The show does get surprisingly heated between the comedians sometimes. “When you’re in the top two with two episodes to go, people get desperate to win,” Horne acknowledges. None more so than Daisy May Cooper, who was leading the latest series until a heartbreaking meltdown in the final studio task, allowing Richard Herring to swoop in and take the crown (a golden bust of Greg Davies’s head). “I really like that there’s genuine emotion. Lots of people wanted Daisy to win, lots of people wanted Richard to win. He’s a very nice man trying his best up against a … force of nature.”
While winning is important, most fans would argue the lovable losers are the real reason they watch the show – from Nish Kumar and David Baddiel to Paul Sinha and Katherine Parkinson. “If somebody does a task really badly, then that’s better for us than if they do it really well. We always tell people when they get back to the green room after doing a task that they’ve cocked up, ‘You’ve actually really won that task, because people remember them more than the geniuses’. No one likes the clever people.”
Which brings us neatly crashing to my attempt at the final task: “Demonstrate a brand new dance to the tune of Macarena that is better than the original Macarena dance.” I look up the words of the Macarena and discover that it’s about a woman cheating on her boyfriend while he’s joining the army. This, then, will be a reinterpretation of the Macarena from his perspective – a soldier during a reconnaissance mission, ambushed by enemy forces. That was the intention. The result is a mess. Horne struggles to come up with a positive, and wants to know why I decided to use a massive ruler as a gun. I have no answer. “What we were talking about before – I think you might be embracing one point there.” I’ve lost. Which, by the logic of the show, means I’ve won. But it really feels like losing.

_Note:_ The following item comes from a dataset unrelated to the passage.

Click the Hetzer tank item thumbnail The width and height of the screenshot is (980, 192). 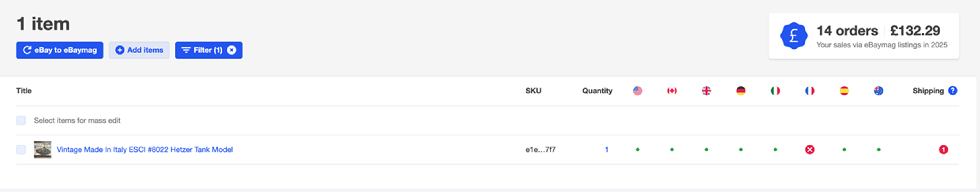42,150
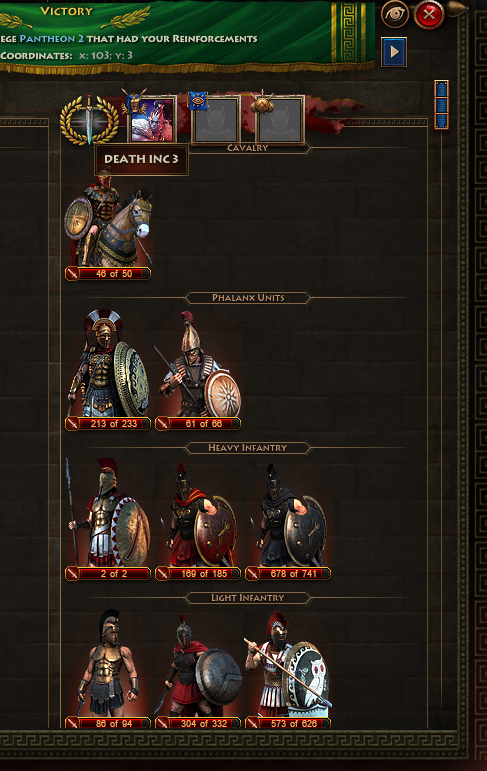Select the laurel wreath sword icon
This screenshot has width=487, height=771.
point(89,120)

Over the course of the hour, I feel like I’ve had the full Taskmaster experience – elation, impotent fury, white hot embarrassment. In some ways it’s remarkable how emotionally draining it can be. I’m tempted to mention this to Horne but he preempts this with another, more relevant observation. “We’ve been talking quite earnestly for an hour. I’m very proud of the show, but I don’t take it very seriously. I’m aware it’s a very silly programme.”